RNNTrainer in a model having an RNN and other kind of layers

I am trying to combine tabular and text data together. I am not getting better results than just with tabular and I am wondering if maybe my code is doing something wrong…

One piece of RNNLearner I had to modify is the RNNTrainer for the training to work. Specifically, the methods on_loss_begin and on_backward_begin… My custom model ouputed simply a tensor for classification. Now I modified my custom model so that it also includes what RNNTrainer needs from the rnn sub-model. Here is my model where the forward method returns now 2 things, my binary classification tensor and the tensor from the rnn for RNNTrainer:

class TabularTextModel(nn.Module):
    "Basic model for tabular data."
    def __init__(self, emb_szs:ListSizes, n_cont:int, layers:Collection[int], vocab_sz:int, encoder):
        super().__init__()
        l = [400 * 3] + [256]
        ps = [.4]
        self.lm_encoder = SequentialRNN(encoder[0], PoolingLinearClassifier(l, ps))

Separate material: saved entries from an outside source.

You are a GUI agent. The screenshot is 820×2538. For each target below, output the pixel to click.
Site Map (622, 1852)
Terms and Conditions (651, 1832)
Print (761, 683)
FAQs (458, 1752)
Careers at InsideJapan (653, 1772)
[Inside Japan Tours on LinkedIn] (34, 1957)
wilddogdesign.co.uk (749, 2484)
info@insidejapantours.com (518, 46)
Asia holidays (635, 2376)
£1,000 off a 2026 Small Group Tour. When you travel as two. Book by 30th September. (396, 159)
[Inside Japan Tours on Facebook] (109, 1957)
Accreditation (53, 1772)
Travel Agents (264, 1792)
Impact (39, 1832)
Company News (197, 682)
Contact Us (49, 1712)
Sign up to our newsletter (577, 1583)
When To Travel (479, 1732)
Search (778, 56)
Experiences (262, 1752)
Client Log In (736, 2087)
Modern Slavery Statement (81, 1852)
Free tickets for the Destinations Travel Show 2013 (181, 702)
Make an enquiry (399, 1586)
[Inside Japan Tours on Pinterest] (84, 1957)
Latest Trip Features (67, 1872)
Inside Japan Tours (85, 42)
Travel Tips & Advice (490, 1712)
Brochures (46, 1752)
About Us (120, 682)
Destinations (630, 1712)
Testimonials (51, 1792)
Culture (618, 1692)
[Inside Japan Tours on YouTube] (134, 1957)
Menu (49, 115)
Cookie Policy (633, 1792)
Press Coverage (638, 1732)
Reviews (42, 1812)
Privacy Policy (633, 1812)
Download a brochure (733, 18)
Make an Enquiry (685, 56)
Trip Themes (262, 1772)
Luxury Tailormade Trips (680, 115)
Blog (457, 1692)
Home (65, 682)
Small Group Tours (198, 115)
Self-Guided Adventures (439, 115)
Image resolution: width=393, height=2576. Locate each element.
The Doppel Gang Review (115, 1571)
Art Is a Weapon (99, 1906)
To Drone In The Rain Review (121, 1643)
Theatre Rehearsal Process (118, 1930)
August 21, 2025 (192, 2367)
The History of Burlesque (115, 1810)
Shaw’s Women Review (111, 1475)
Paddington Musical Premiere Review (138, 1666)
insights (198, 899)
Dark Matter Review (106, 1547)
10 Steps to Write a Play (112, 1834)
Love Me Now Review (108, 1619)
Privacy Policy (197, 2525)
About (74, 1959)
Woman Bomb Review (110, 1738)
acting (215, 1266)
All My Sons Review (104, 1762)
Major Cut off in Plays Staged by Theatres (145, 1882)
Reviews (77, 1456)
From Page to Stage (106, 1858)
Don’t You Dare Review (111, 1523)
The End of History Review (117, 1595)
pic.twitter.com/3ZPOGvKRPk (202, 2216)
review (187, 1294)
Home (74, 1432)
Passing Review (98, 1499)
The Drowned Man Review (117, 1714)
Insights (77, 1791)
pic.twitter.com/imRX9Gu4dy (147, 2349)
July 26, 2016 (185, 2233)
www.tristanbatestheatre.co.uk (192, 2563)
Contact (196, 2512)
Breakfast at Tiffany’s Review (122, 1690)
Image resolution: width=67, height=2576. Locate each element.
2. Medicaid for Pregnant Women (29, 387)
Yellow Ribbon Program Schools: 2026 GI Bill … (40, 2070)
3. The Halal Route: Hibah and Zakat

        self.tab = TabularModelEx(emb_szs, n_cont, 256, layers)

        self.merge = nn.Sequential(*bn_drop_lin(256 + 256, 128, bn=True, p=0.5, actn=nn.ReLU(inplace=True)))
        self.final = nn.Sequential(*bn_drop_lin(128, 2, bn=True, p=0., actn=None))

    def forward(self, x:Tensor, text:Tensor) -> Tensor:
        tabLatent = self.tab(x[0], x[1])
        textLatent = self.lm_encoder(text)

        cat = torch.cat([tabLatent, textLatent[0]], dim=1)

        return self.final(self.merge(cat)), textLatent
    
    def reset(self):
        for c in self.children():
            if hasattr(c, 'reset'): c.reset()

But now I didn’t get any performance gain from adding this rnn in the model… Just using the tabular part of the model seems like it is doing better, so I am wondering about the impact of RNNTrainer and if it might be the reason why this is not really working…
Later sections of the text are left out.